How does turnout compare in presidential vs. midterm years? Sometimes using a single summary of turnout may obscure important underlying differences in the data. To detect these differences, we may want to summarize different parts of the data.

Oh dear. We need to extract specific years from the turnout data frame. Which rows contain the years we want?

turnout$year
 [1] 1980 1982 1984 1986 1988 1990 1992 1994 1996 1998 2000 2002 2004 2008

Ok: rows 1,3,5,7,9,11,13,14 are the presidential. And rows 2,4,6,8,10,12 are midterms.

## we can extract all of these at once by using c()
turnout$year[c(1,3,5,7,9,11,13,14)] # presidential
[1] 1980 1984 1988 1992 1996 2000 2004 2008

Let’s take the mean VEP turnout for presidential years.

mean(turnout$newVEPturnout[c(1,3,5,7,9,11,13,14)])
[1] 55.983

Let’s take the mean VEP turnout for midterm years.

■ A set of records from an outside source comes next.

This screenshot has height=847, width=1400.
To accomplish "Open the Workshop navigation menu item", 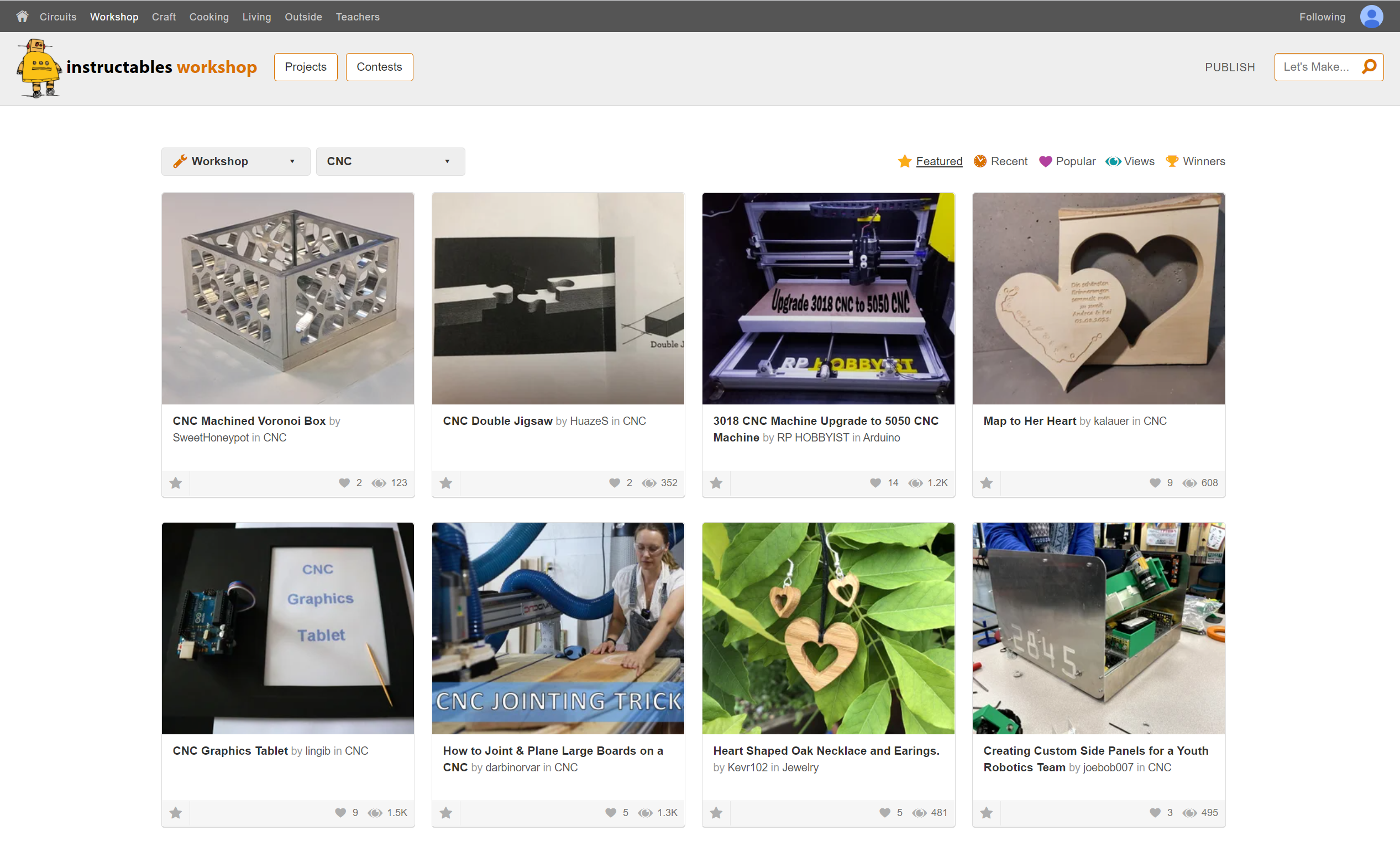I will coord(113,15).
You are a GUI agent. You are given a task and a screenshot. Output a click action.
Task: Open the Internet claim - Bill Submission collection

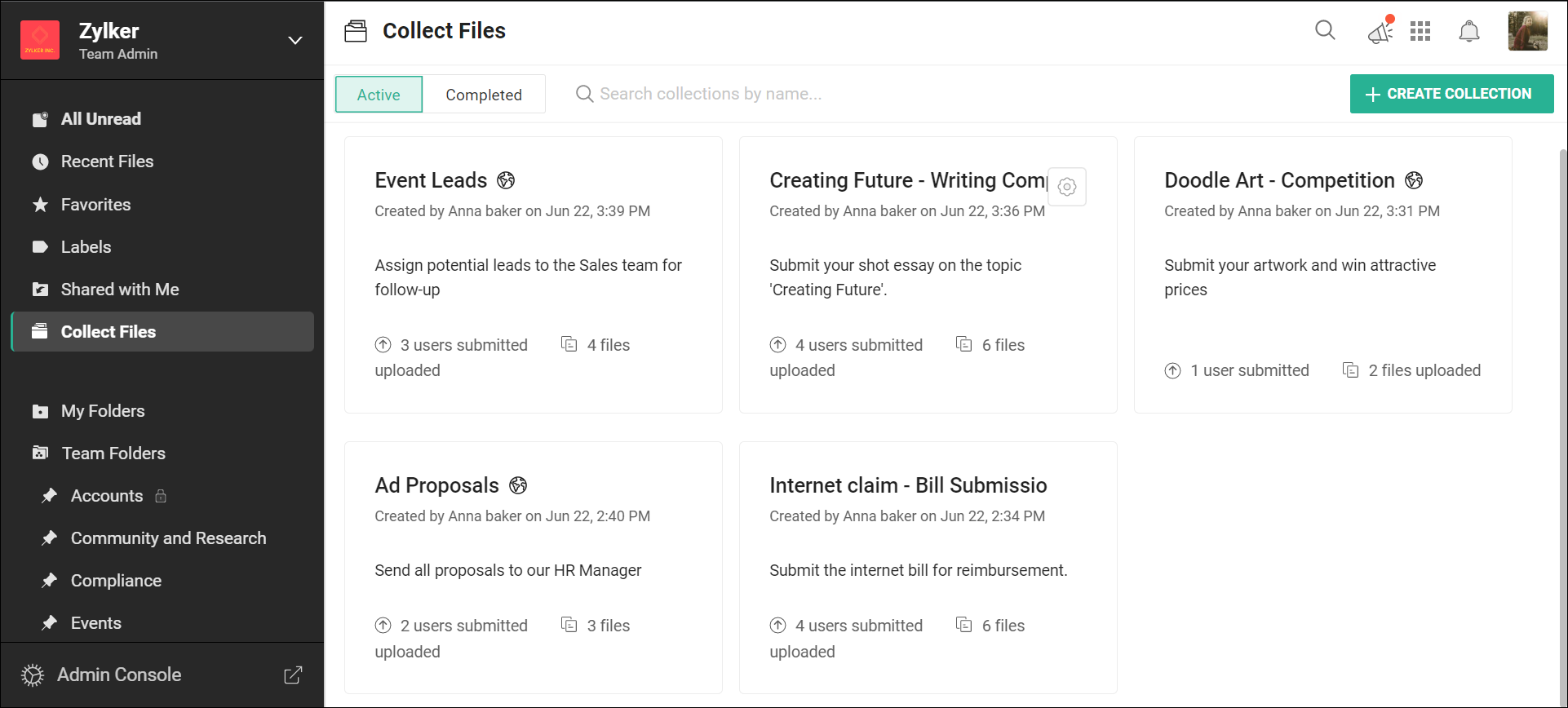(908, 485)
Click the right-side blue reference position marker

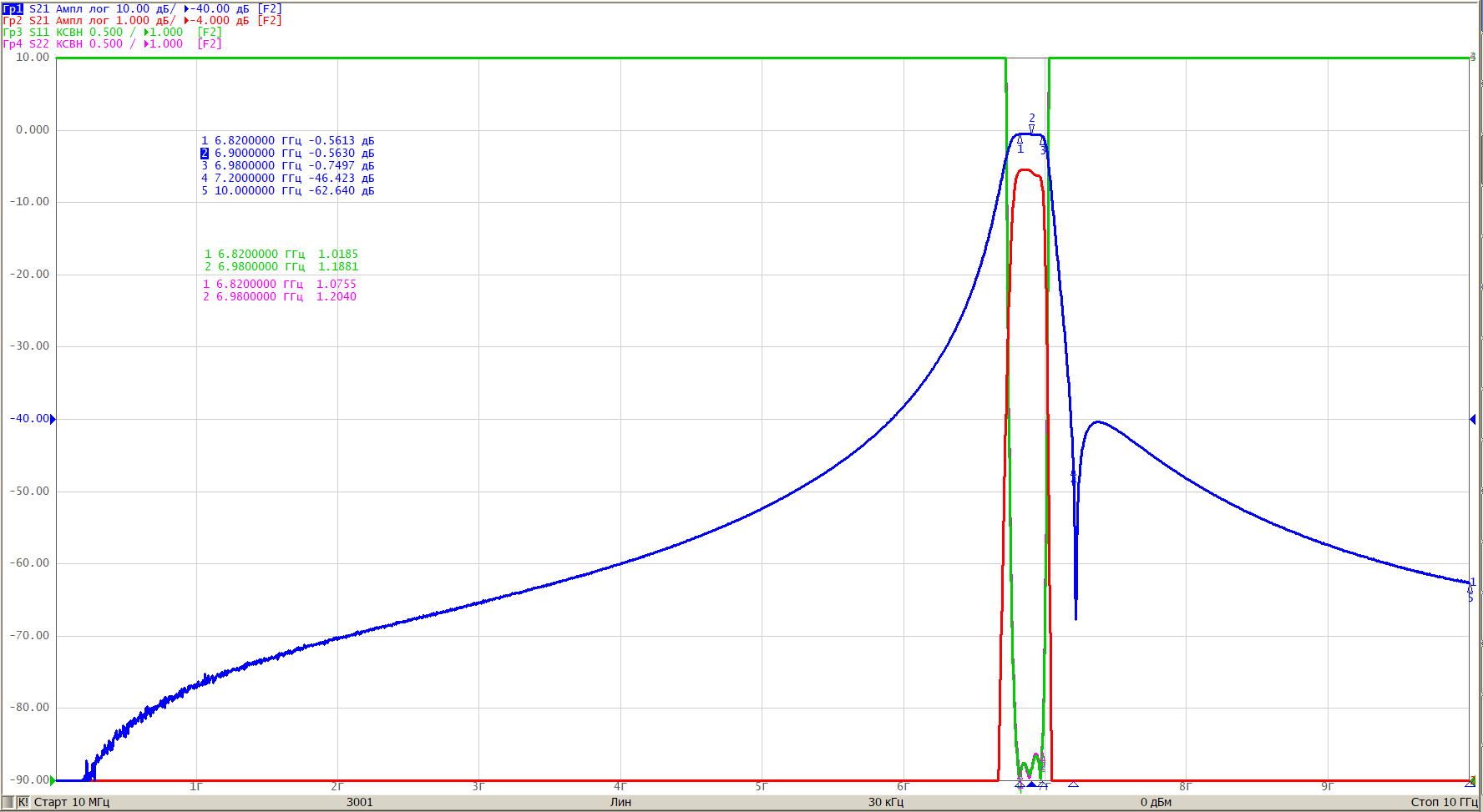(x=1472, y=419)
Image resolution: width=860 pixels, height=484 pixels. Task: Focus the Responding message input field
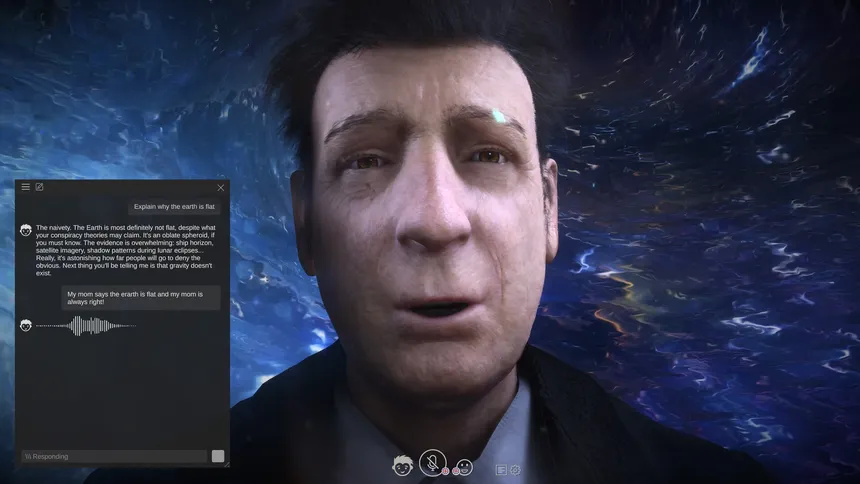tap(114, 456)
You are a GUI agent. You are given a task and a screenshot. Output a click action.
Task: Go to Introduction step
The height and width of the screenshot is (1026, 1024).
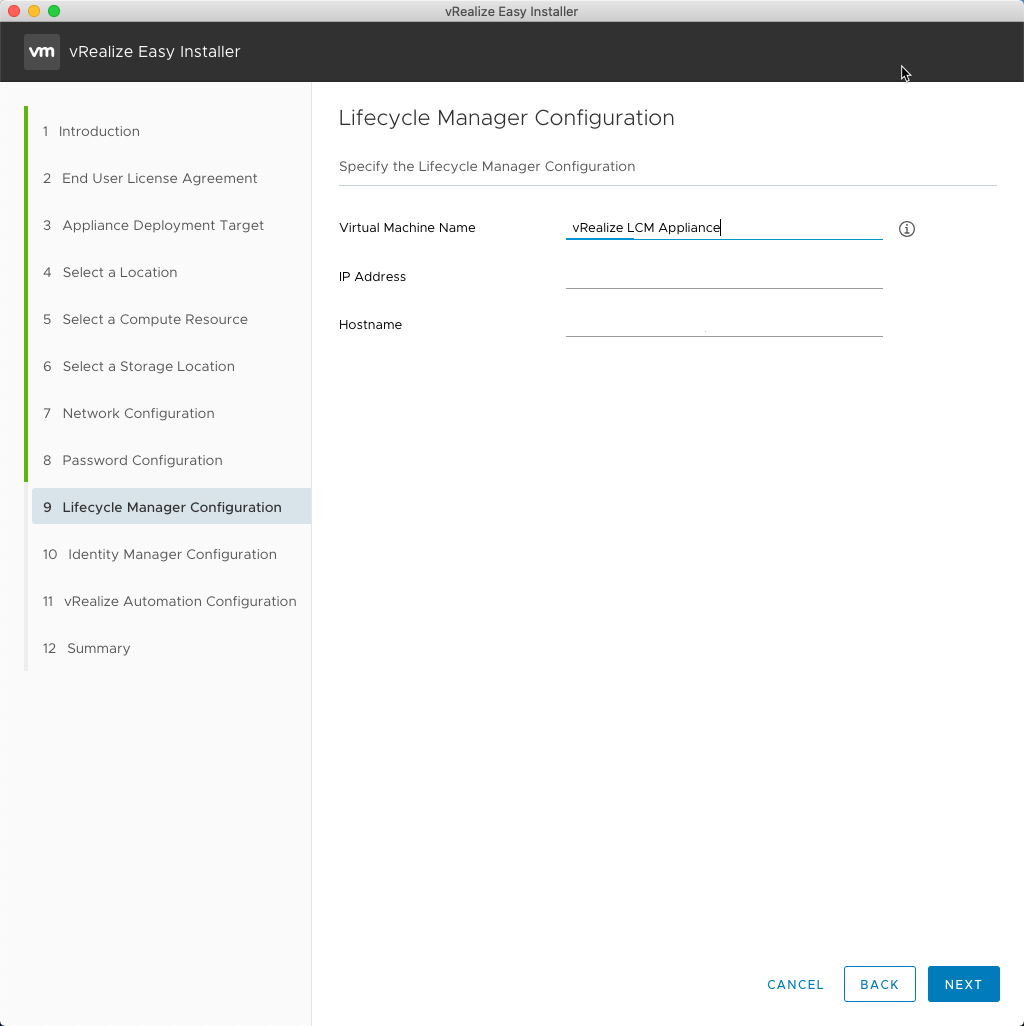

mean(turnout$newVEPturnout[c(2,4,6,8,10,12)])
[1] 39.5712

Let’s take the difference by storing each mean and then subtracting

mean.VEP.pres <- mean(turnout$newVEPturnout[c(1,3,5,7,9,11,13,14)])
mean.VEP.mid <- mean(turnout$newVEPturnout[c(2,4,6,8,10,12)])
mean.VEP.pres -  mean.VEP.mid
[1] 16.41181

Presidential turnout, on average, is higher than midterm turnout.

2.6.1 R shortcut for writing vectors

Sometimes we write numbers that are in a predictable sequence (e.g., 1,2,3,4,5). In R, we have functions that prevent us from having to type each number when this is the case.

c(1,2,3,4,5) # is equivalent to:
[1] 1 2 3 4 5
1:5 # is equivalent to:
[1] 1 2 3 4 5
seq(from = 1, to = 5, by = 1)
[1] 1 2 3 4 5

We can use the last one to our advantage to extract the midterm years, which go by 2

mean(turnout$newVEPturnout[c(2,4,6,8,10,12)]) # is the same as
[1] 39.5712
mean(turnout$newVEPturnout[seq(2, 12, 2)])
[1] 39.5712

Not a big deal now, but imagine if you had to write 100 numbers or 1 MILLION NUMBERS!

2.7 Creating dataframes from within R

While importing data from outside of R is the most common way to work with dataframes in R, you can also create dataframes from inside R. Ultimately, a dataframe just binds together multiple vectors / columns to create a rectangular object.

For example, let’s say we want to create a dataframe with columns indicating just the midterm years and their VEP turnout. These correspond to the two vectors:

  • turnout$newVEPturnout[seq(2, 12, 2)]
  • turnout$year[seq(2, 12, 2)]

In R, you can create a rectangular data.frame object with the data.frame function.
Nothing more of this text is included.